Die Ausstellung "Ungesühnte Nazi-Justiz und NS-Medizin" in der Karlsruher Stadthalle, die mehr als 100 in der Bundesrepublik aktive ehemalige Nazis an den Pranger stellte, wurde zur Sensation. Dank großen Presseechos konnte das Thema nicht mehr als Tabu verschwiegen werden.
Streckers Ausstellung wanderte durch ganz Westdeutschland und wurde auch in Großbritannien und den Niederlanden gezeigt. Anfang 1960 ging der Student einen Schritt weiter und erstattete Anzeige gegen 43 ehemalige Nazis in der Justiz.
Bei der Suche nach belastenden Dokumenten hatte Strecker keine Bedenken gegen die Zusammenarbeit mit kommunistischen Behörden in Polen und in der Tschechoslowakei. Dennoch betrachteten beide Seiten - Ost und West - den engagierten Nazi-Jäger mit Misstrauen. "Für Bonn war ich ein Kommunist, für Ostberlin ein CIA-Agent", grinst Strecker.
Hilfe aus London
Der mutige Student ließ sich nicht einschüchtern. "Adenauer hatte immer wieder verkündet, dass nach dem 8. Mai 1960 alles - Totschlag, als auch Mord - vergeben und vergessen sein soll, dass er volle Amnestie anstrebt. Ich konnte mir nicht vorstellen, dass diese Verbrecher im Amt bleiben sollten. Ich musste kämpfen", sagt Strecker.

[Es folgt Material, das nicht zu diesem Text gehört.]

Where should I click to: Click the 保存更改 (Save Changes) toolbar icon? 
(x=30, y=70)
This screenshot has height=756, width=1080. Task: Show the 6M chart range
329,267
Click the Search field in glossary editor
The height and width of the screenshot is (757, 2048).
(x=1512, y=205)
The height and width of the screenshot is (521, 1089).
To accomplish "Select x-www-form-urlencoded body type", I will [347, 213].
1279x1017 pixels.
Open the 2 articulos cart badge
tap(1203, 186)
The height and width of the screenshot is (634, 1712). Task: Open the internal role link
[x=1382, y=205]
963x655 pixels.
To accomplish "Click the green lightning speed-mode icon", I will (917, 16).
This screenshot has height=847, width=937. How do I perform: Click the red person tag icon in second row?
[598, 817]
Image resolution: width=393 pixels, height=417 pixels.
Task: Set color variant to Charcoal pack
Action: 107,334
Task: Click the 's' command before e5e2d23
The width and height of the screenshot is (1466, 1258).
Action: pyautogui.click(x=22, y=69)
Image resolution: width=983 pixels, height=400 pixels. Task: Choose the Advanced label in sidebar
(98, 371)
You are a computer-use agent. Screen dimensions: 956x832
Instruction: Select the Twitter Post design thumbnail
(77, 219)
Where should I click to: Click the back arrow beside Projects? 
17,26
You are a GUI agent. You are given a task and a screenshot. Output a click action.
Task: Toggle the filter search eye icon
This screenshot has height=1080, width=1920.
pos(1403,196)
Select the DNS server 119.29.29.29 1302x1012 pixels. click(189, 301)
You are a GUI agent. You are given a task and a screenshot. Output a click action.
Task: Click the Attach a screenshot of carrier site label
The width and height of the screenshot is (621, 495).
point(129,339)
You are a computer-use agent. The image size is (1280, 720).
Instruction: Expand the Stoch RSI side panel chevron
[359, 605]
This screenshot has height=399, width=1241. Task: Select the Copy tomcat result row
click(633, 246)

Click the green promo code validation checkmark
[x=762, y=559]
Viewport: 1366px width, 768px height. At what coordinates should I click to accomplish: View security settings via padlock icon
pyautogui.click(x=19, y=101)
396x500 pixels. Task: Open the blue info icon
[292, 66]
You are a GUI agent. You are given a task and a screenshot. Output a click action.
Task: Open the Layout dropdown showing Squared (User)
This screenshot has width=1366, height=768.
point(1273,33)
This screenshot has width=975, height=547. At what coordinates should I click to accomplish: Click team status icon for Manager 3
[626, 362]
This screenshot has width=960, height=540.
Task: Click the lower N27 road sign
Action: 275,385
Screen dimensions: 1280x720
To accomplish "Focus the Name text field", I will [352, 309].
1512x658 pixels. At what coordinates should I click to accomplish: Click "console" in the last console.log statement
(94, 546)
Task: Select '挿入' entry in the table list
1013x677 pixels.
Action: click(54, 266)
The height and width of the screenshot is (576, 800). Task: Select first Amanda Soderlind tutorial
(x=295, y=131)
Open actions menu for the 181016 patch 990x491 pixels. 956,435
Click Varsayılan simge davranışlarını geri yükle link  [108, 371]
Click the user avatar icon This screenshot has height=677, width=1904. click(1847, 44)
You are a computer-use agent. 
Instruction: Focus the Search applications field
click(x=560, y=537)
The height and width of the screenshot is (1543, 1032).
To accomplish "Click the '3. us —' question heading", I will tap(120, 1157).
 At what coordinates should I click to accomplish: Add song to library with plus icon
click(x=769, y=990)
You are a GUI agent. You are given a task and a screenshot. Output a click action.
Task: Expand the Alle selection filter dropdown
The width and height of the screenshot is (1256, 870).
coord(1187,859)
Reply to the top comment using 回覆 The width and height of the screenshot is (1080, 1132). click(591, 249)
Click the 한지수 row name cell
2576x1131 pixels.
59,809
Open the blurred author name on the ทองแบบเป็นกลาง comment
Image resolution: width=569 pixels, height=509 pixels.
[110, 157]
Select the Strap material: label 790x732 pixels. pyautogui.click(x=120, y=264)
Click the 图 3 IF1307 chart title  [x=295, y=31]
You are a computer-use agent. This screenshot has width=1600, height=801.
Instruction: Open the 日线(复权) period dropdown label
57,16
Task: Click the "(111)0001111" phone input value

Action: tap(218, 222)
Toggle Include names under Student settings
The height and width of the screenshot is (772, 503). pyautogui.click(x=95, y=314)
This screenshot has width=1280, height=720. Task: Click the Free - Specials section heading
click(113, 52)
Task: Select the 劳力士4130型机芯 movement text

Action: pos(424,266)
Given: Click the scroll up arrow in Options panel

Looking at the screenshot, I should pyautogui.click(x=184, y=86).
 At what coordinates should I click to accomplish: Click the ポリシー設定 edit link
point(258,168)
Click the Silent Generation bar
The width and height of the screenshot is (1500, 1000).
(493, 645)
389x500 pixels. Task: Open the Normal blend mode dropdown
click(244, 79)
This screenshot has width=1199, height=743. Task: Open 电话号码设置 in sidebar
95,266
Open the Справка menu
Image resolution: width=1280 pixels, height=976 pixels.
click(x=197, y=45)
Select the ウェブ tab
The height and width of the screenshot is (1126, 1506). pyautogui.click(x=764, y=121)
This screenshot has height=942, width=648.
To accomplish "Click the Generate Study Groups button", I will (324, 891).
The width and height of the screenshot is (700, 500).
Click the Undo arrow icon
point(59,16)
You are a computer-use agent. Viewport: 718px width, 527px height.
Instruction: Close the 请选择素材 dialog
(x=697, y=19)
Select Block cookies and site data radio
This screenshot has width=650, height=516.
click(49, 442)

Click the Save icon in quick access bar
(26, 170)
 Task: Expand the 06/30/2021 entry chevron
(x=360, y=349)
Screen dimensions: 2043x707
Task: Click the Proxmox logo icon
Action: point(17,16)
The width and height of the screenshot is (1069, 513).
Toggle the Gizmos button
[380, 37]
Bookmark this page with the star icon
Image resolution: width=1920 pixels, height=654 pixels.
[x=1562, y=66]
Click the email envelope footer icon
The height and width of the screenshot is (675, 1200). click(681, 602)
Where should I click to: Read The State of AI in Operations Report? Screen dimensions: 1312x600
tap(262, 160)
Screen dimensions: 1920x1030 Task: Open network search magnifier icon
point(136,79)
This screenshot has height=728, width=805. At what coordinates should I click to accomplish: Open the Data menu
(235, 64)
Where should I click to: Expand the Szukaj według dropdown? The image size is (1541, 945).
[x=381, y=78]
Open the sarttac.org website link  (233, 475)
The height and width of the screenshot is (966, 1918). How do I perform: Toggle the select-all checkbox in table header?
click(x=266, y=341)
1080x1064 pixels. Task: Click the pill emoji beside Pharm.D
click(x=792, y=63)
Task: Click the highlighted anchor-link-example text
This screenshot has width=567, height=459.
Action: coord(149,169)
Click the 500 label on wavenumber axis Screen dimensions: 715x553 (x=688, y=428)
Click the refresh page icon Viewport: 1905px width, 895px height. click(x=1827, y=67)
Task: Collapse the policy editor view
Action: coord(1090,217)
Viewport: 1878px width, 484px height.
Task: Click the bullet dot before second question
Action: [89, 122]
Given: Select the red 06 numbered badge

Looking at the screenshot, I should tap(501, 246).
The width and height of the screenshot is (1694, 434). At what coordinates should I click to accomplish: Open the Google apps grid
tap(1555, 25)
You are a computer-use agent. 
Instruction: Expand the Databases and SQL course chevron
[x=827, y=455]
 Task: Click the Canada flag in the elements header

Unterstützung bekam er unter anderem vom britischen Unterhaus. Nach einem Besuch Streckers in London, wo er seine Kartei Abgeordneten aller Fraktionen zugänglich machte, flog der britische Außenminister Selwyn Lloyd nach Bonn, um Adenauer in die Schranken zu weisen. "In der Frage der Verjährung musste Adenauer zurückrudern. Das war mein großer Erfolg. Die Ausstellung hat ihr Ziel erreicht", sagt Strecker. Allerdings hat der Bundestag die Verjährung von Mord und Völkermord erst 1979 endgültig abgeschafft.
Obwohl kein Richter wegen seiner Tätigkeit im Dritten Reich in der Bundesrepublik verurteilt wurde, betrachtet Strecker seine Mission nicht als gescheitert. "Dank auch meiner Arbeit haben die Deutschen, obwohl sie dafür mehrere Jahrzehnte brauchten, endlich begriffen, dass die NS-Zeit ein nicht enden wollendes Verbrechen gewesen war. 1945 stand ich mit dieser Meinung ganz allein", sagt Strecker.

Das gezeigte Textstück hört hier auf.